On beaches with high-density nesting, the problem compounds. Nearby nests generate metabolic heat as embryos develop, raising the temperature for newly laid clutches around them. Conservation strategies like shading nests, irrigating sand, or spacing clutches farther apart can help bring temperatures down and improve hatching success. But as global temperatures rise, more nesting beaches are approaching or exceeding that 34°C lethal threshold.

Why Pet Turtles Die

Captive turtles face a completely different set of threats, almost all of them preventable. The three most common killers are metabolic bone disease, vitamin A deficiency, and respiratory infections, and they’re often connected to each other.

Metabolic bone disease develops when a turtle doesn’t get enough calcium, gets too much phosphorus, or lacks access to ultraviolet light. UV exposure is essential for turtles to produce vitamin D and absorb calcium properly. Without it, their shells grow misshapen and their bones deform. Affected turtles grow slowly and often never reach full adult size.

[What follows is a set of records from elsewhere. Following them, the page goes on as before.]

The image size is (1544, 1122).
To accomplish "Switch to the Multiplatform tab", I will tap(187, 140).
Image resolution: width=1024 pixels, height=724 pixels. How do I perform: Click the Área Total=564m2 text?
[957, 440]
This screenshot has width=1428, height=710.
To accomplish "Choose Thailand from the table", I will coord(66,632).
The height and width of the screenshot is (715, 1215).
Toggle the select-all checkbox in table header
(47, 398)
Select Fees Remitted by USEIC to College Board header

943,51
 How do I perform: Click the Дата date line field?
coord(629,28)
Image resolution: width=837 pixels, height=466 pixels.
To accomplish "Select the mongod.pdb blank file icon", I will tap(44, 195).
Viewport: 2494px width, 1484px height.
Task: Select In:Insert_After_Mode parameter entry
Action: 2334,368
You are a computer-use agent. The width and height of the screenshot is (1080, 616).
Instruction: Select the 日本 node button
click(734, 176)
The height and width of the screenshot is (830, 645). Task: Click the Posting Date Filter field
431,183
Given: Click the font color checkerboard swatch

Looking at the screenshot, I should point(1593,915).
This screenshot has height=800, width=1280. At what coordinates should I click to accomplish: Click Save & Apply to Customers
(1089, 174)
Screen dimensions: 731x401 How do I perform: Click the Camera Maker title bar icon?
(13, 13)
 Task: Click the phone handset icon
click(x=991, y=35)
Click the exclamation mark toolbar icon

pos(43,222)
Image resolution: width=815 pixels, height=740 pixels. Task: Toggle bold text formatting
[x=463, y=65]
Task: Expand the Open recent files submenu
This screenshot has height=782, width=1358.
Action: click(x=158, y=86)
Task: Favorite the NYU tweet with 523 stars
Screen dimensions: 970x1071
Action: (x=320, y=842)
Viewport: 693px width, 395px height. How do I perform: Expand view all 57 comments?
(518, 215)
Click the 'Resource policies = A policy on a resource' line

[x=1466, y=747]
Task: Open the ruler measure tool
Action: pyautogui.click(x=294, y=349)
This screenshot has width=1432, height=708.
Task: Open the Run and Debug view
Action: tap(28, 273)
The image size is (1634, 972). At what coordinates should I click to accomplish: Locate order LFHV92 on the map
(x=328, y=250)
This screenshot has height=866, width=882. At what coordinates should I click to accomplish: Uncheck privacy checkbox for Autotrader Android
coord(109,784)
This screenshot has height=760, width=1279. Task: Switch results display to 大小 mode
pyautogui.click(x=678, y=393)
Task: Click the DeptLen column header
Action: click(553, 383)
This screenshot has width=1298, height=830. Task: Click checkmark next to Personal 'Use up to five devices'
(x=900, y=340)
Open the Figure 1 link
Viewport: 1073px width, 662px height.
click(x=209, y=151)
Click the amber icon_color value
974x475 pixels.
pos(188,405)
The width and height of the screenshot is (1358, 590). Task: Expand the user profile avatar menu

Vitamin A deficiency is extremely common in turtles fed monotonous diets, particularly those given only iceberg lettuce or feeder fish without variety. The deficiency causes a cascade of problems: swollen, infected eyelids that seal shut, ear abscesses, kidney failure, and a general collapse of the immune system. Once the eyes swell shut, the turtle stops eating entirely. Without treatment, it starves to death. Studies of captive terrapins have found widespread tissue damage in the eyes, liver, pancreas, and kidneys from vitamin A deficiency alone.

Respiratory infections are the third major killer and frequently develop as a secondary problem after vitamin A deficiency weakens the turtle’s defenses. Dirty tank water accelerates the problem. Signs include bubbles from the mouth or nose, wheezing, neck stretching, and open-mouth gasping. If the infection reaches the lungs, pneumonia develops, and the turtle may tilt to one side while swimming. These infections require injectable antibiotics to treat effectively, since giving oral medication to a turtle is extremely difficult.

The common thread for pet turtle deaths is husbandry. Proper UV lighting, clean filtered water, appropriate temperatures, and a varied diet that includes dark leafy greens and vitamin A-rich foods prevent the vast majority of fatal conditions in captive turtles.